> [Provided entries]:
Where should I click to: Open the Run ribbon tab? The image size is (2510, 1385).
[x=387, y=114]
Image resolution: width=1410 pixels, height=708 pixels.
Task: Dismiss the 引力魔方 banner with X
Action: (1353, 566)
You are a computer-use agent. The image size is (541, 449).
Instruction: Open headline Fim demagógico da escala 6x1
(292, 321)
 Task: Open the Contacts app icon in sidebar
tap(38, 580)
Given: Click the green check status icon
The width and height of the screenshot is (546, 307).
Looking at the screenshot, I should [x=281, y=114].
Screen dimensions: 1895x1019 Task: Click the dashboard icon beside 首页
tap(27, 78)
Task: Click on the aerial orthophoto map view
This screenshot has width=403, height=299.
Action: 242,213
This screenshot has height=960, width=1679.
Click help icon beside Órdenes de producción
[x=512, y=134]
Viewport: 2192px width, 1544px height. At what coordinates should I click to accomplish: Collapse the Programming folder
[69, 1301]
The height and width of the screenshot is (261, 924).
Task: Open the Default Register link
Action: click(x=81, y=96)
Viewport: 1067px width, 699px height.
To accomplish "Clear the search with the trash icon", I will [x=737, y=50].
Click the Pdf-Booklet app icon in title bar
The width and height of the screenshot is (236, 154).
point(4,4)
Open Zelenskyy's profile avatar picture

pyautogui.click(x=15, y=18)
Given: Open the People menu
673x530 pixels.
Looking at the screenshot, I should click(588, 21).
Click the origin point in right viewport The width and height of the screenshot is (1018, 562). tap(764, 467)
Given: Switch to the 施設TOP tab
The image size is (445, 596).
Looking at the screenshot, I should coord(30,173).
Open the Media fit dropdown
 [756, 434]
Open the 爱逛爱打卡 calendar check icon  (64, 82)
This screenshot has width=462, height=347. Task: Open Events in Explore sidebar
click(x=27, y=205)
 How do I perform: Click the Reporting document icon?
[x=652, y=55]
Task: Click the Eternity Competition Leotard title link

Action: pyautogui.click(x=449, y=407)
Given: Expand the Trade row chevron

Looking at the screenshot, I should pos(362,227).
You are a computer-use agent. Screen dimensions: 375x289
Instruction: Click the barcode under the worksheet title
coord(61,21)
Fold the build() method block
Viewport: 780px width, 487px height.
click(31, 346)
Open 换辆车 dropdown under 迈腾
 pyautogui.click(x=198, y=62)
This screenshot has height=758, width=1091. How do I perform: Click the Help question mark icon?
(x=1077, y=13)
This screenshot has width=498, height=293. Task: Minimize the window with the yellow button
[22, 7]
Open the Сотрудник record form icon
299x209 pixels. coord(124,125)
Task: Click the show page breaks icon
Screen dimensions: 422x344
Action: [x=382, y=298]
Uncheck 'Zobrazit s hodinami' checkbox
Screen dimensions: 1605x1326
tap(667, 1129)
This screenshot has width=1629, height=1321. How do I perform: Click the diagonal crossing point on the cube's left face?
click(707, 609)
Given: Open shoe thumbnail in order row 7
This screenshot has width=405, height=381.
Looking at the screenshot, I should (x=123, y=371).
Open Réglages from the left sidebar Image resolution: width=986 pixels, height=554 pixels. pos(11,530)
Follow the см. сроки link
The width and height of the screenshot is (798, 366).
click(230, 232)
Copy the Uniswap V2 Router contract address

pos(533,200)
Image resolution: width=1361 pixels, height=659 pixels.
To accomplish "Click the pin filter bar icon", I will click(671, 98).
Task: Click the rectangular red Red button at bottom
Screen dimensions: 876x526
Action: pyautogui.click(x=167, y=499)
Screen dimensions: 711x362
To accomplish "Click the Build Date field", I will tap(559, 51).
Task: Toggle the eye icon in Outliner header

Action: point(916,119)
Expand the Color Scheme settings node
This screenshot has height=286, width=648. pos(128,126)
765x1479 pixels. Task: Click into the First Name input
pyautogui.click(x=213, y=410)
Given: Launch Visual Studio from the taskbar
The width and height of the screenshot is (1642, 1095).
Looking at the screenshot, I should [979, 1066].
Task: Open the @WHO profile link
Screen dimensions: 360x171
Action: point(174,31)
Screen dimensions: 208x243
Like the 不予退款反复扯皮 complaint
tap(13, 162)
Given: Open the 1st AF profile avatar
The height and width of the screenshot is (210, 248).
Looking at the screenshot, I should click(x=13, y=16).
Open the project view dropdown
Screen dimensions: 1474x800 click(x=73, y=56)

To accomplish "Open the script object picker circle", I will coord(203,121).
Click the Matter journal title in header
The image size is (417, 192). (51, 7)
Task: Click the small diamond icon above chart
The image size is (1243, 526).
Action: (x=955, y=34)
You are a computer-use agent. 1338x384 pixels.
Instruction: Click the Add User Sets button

> [What you need to do]:
Render every line of the listing above as a Markdown table with the columns "No." and "Entry", numbering the rows in order and skipping blank lines.

> [Exercise result]:
| No. | Entry |
|---|---|
| 1 | Where should I click to: Open the Run ribbon tab? The image size is (2510, 1385). |
| 2 | [x=387, y=114] |
| 3 | Image resolution: width=1410 pixels, height=708 pixels. |
| 4 | Task: Dismiss the 引力魔方 banner with X |
| 5 | Action: (1353, 566) |
| 6 | You are a computer-use agent. The image size is (541, 449). |
| 7 | Instruction: Open headline Fim demagógico da escala 6x1 |
| 8 | (292, 321) |
| 9 |  Task: Open the Contacts app icon in sidebar |
| 10 | tap(38, 580) |
| 11 | Given: Click the green check status icon |
| 12 | The width and height of the screenshot is (546, 307). |
| 13 | Looking at the screenshot, I should [x=281, y=114]. |
| 14 | Screen dimensions: 1895x1019 Task: Click the dashboard icon beside 首页 |
| 15 | tap(27, 78) |
| 16 | Task: Click on the aerial orthophoto map view |
| 17 | This screenshot has width=403, height=299. |
| 18 | Action: 242,213 |
| 19 | This screenshot has height=960, width=1679. |
| 20 | Click help icon beside Órdenes de producción |
| 21 | [x=512, y=134] |
| 22 | Viewport: 2192px width, 1544px height. At what coordinates should I click to accomplish: Collapse the Programming folder |
| 23 | [69, 1301] |
| 24 | The height and width of the screenshot is (261, 924). |
| 25 | Task: Open the Default Register link |
| 26 | Action: click(x=81, y=96) |
| 27 | Viewport: 1067px width, 699px height. |
| 28 | To accomplish "Clear the search with the trash icon", I will [x=737, y=50]. |
| 29 | Click the Pdf-Booklet app icon in title bar |
| 30 | The width and height of the screenshot is (236, 154). |
| 31 | point(4,4) |
| 32 | Open Zelenskyy's profile avatar picture |
| 33 | pyautogui.click(x=15, y=18) |
| 34 | Given: Open the People menu |
| 35 | 673x530 pixels. |
| 36 | Looking at the screenshot, I should click(588, 21). |
| 37 | Click the origin point in right viewport The width and height of the screenshot is (1018, 562). tap(764, 467) |
| 38 | Given: Switch to the 施設TOP tab |
| 39 | The image size is (445, 596). |
| 40 | Looking at the screenshot, I should coord(30,173). |
| 41 | Open the Media fit dropdown |
| 42 |  [756, 434] |
| 43 | Open the 爱逛爱打卡 calendar check icon  (64, 82) |
| 44 | This screenshot has width=462, height=347. Task: Open Events in Explore sidebar |
| 45 | click(x=27, y=205) |
| 46 |  How do I perform: Click the Reporting document icon? |
| 47 | [x=652, y=55] |
| 48 | Task: Click the Eternity Competition Leotard title link |
| 49 | Action: pyautogui.click(x=449, y=407) |
| 50 | Given: Expand the Trade row chevron |
| 51 | Looking at the screenshot, I should pos(362,227). |
| 52 | You are a computer-use agent. Screen dimensions: 375x289 |
| 53 | Instruction: Click the barcode under the worksheet title |
| 54 | coord(61,21) |
| 55 | Fold the build() method block |
| 56 | Viewport: 780px width, 487px height. |
| 57 | click(31, 346) |
| 58 | Open 换辆车 dropdown under 迈腾 |
| 59 |  pyautogui.click(x=198, y=62) |
| 60 | This screenshot has height=758, width=1091. How do I perform: Click the Help question mark icon? |
| 61 | (x=1077, y=13) |
| 62 | This screenshot has width=498, height=293. Task: Minimize the window with the yellow button |
| 63 | [22, 7] |
| 64 | Open the Сотрудник record form icon |
| 65 | 299x209 pixels. coord(124,125) |
| 66 | Task: Click the show page breaks icon |
| 67 | Screen dimensions: 422x344 |
| 68 | Action: [x=382, y=298] |
| 69 | Uncheck 'Zobrazit s hodinami' checkbox |
| 70 | Screen dimensions: 1605x1326 |
| 71 | tap(667, 1129) |
| 72 | This screenshot has width=1629, height=1321. How do I perform: Click the diagonal crossing point on the cube's left face? |
| 73 | click(707, 609) |
| 74 | Given: Open shoe thumbnail in order row 7 |
| 75 | This screenshot has width=405, height=381. |
| 76 | Looking at the screenshot, I should (x=123, y=371). |
| 77 | Open Réglages from the left sidebar Image resolution: width=986 pixels, height=554 pixels. pos(11,530) |
| 78 | Follow the см. сроки link |
| 79 | The width and height of the screenshot is (798, 366). |
| 80 | click(230, 232) |
| 81 | Copy the Uniswap V2 Router contract address |
| 82 | pos(533,200) |
| 83 | Image resolution: width=1361 pixels, height=659 pixels. |
| 84 | To accomplish "Click the pin filter bar icon", I will click(671, 98). |
| 85 | Task: Click the rectangular red Red button at bottom |
| 86 | Screen dimensions: 876x526 |
| 87 | Action: pyautogui.click(x=167, y=499) |
| 88 | Screen dimensions: 711x362 |
| 89 | To accomplish "Click the Build Date field", I will tap(559, 51). |
| 90 | Task: Toggle the eye icon in Outliner header |
| 91 | Action: point(916,119) |
| 92 | Expand the Color Scheme settings node |
| 93 | This screenshot has height=286, width=648. pos(128,126) |
| 94 | 765x1479 pixels. Task: Click into the First Name input |
| 95 | pyautogui.click(x=213, y=410) |
| 96 | Given: Launch Visual Studio from the taskbar |
| 97 | The width and height of the screenshot is (1642, 1095). |
| 98 | Looking at the screenshot, I should [979, 1066]. |
| 99 | Task: Open the @WHO profile link |
| 100 | Screen dimensions: 360x171 |
| 101 | Action: point(174,31) |
| 102 | Screen dimensions: 208x243 |
| 103 | Like the 不予退款反复扯皮 complaint |
| 104 | tap(13, 162) |
| 105 | Given: Open the 1st AF profile avatar |
| 106 | The height and width of the screenshot is (210, 248). |
| 107 | Looking at the screenshot, I should click(x=13, y=16). |
| 108 | Open the project view dropdown |
| 109 | Screen dimensions: 1474x800 click(x=73, y=56) |
| 110 | To accomplish "Open the script object picker circle", I will coord(203,121). |
| 111 | Click the Matter journal title in header |
| 112 | The image size is (417, 192). (51, 7) |
| 113 | Task: Click the small diamond icon above chart |
| 114 | The image size is (1243, 526). |
| 115 | Action: (x=955, y=34) |
| 116 | You are a computer-use agent. 1338x384 pixels. |
| 117 | Instruction: Click the Add User Sets button |